Provided data:
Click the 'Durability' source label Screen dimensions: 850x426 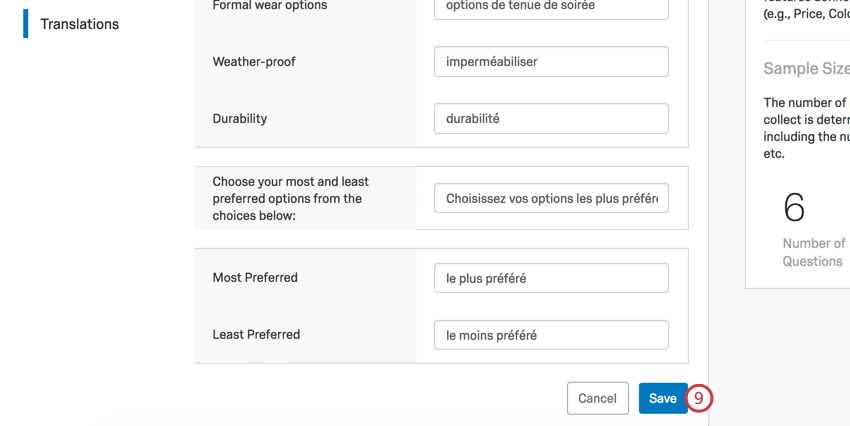pyautogui.click(x=240, y=119)
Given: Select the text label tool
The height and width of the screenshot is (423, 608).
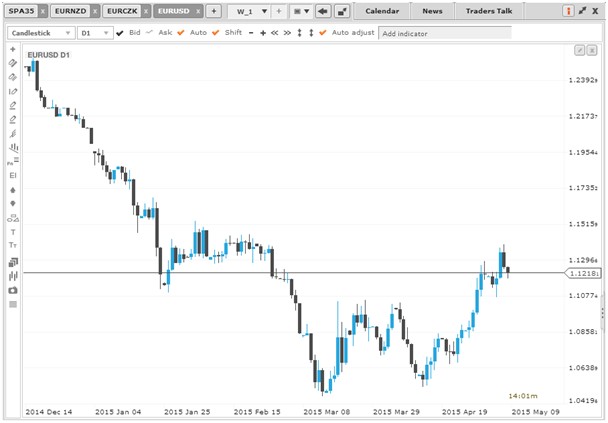Looking at the screenshot, I should tap(12, 231).
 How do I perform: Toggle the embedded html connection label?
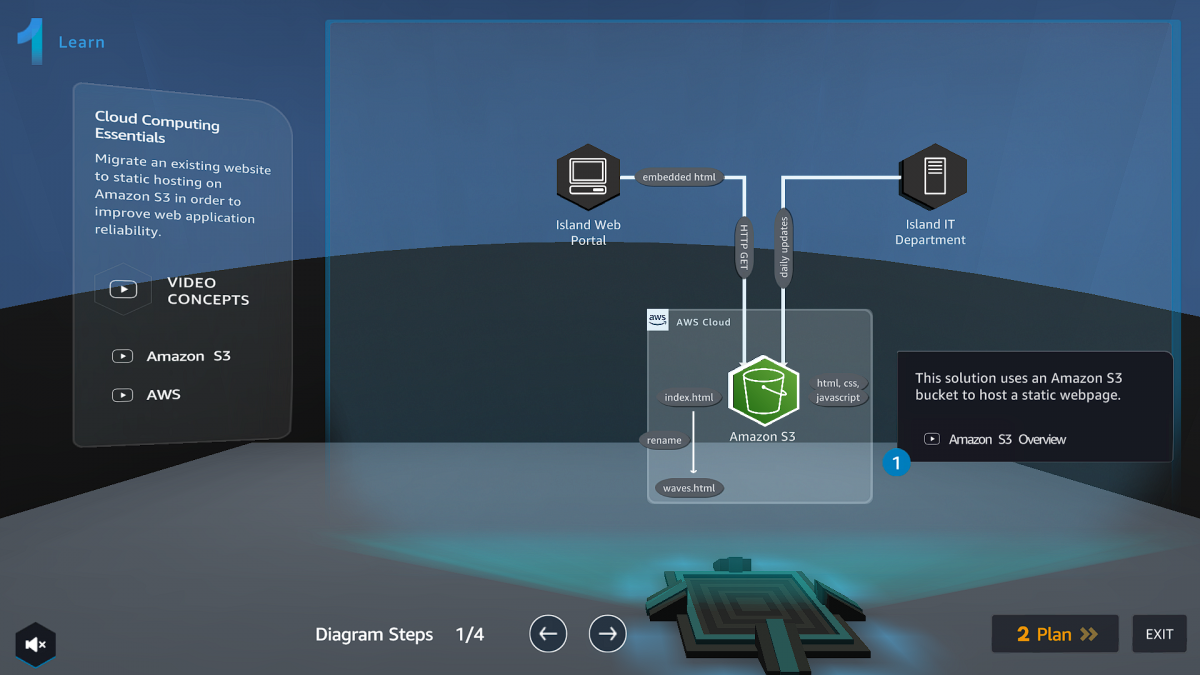click(x=679, y=176)
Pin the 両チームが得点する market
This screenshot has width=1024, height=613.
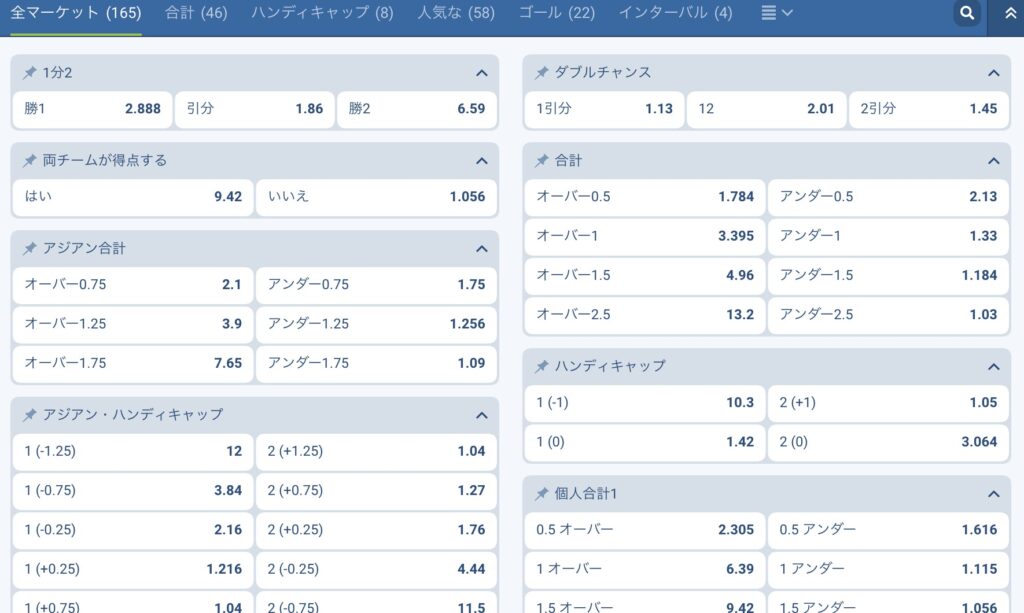point(30,160)
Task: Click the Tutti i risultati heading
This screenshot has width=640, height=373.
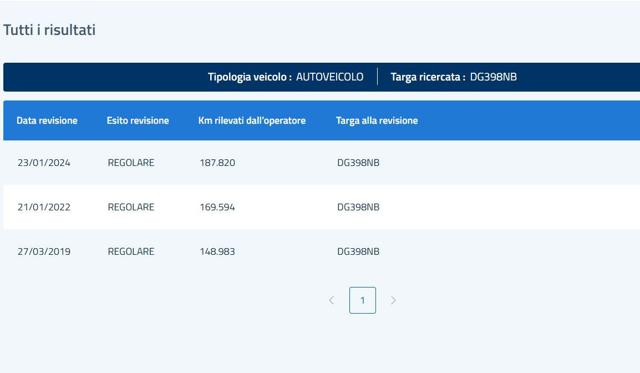Action: point(49,30)
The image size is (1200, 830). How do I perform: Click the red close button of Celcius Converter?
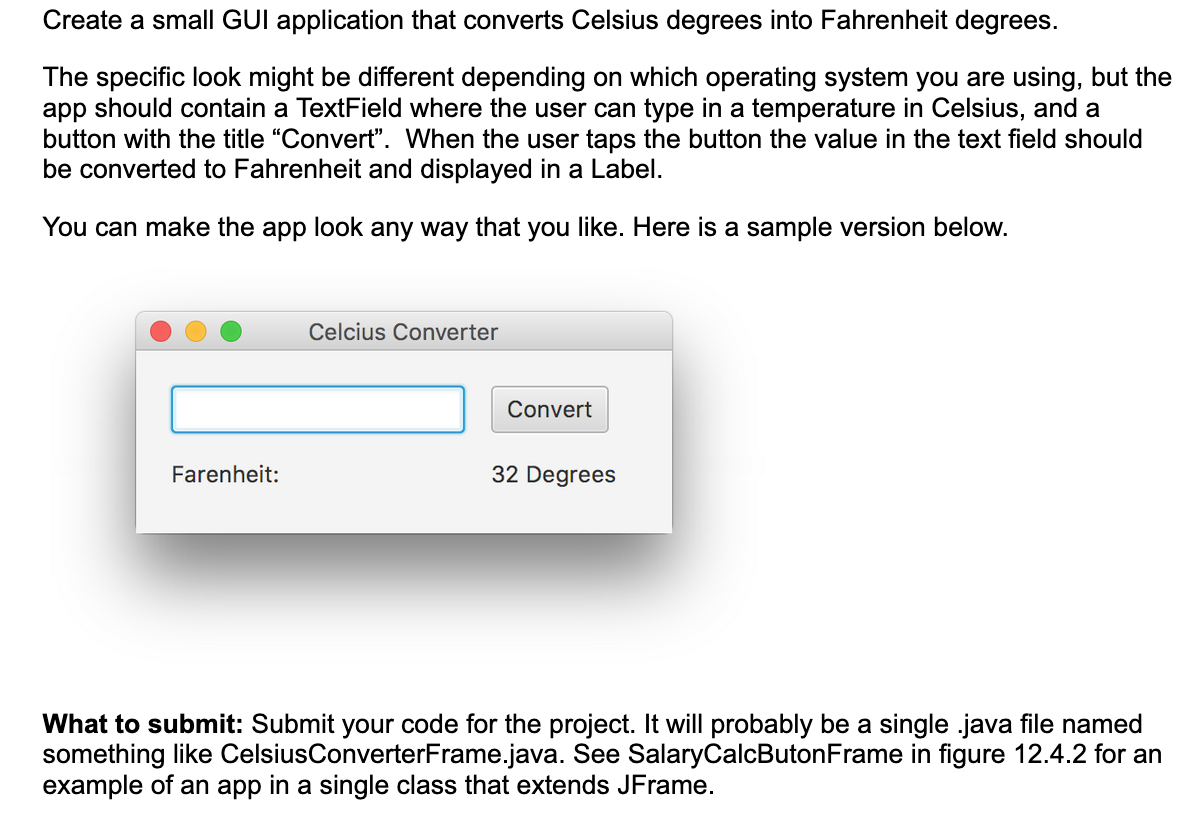pos(161,332)
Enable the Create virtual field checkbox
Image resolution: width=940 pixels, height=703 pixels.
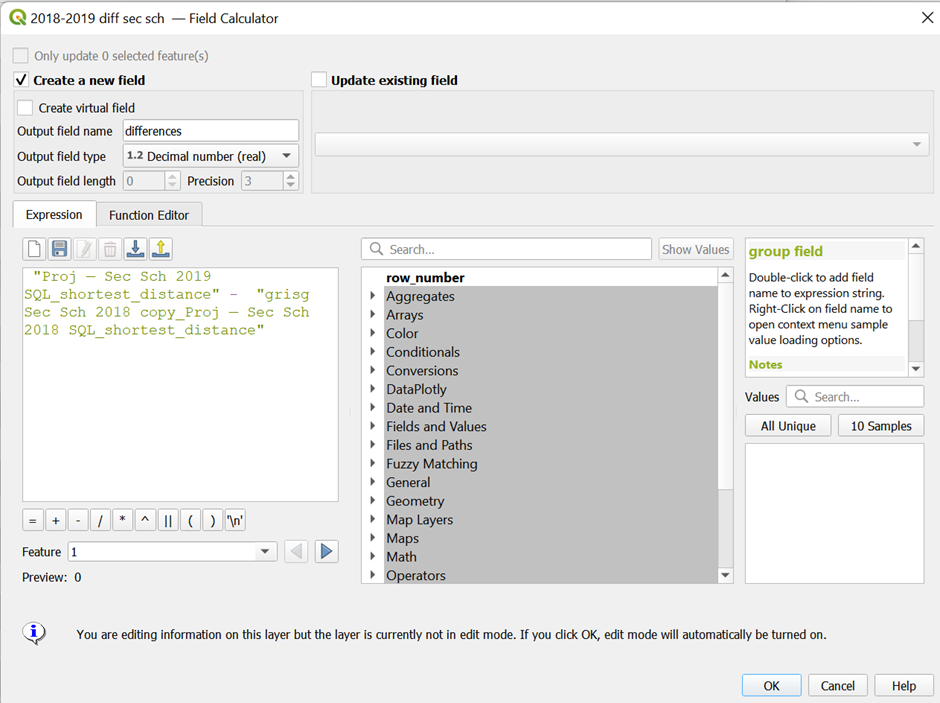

Instructions for the task: All that is needed is the span from the line with "The height and" through the last line of the material above, reproduced exactly and free of pictures.

Output for this exercise:
The height and width of the screenshot is (423, 608).
Looking at the screenshot, I should tap(12, 231).
 How do I perform: Toggle the embedded html connection label?
click(x=679, y=176)
Pin the 両チームが得点する market
This screenshot has width=1024, height=613.
point(30,160)
Task: Click the Tutti i risultati heading
This screenshot has width=640, height=373.
Action: point(49,30)
The image size is (1200, 830). How do I perform: Click the red close button of Celcius Converter?
pos(161,332)
Enable the Create virtual field checkbox
Image resolution: width=940 pixels, height=703 pixels.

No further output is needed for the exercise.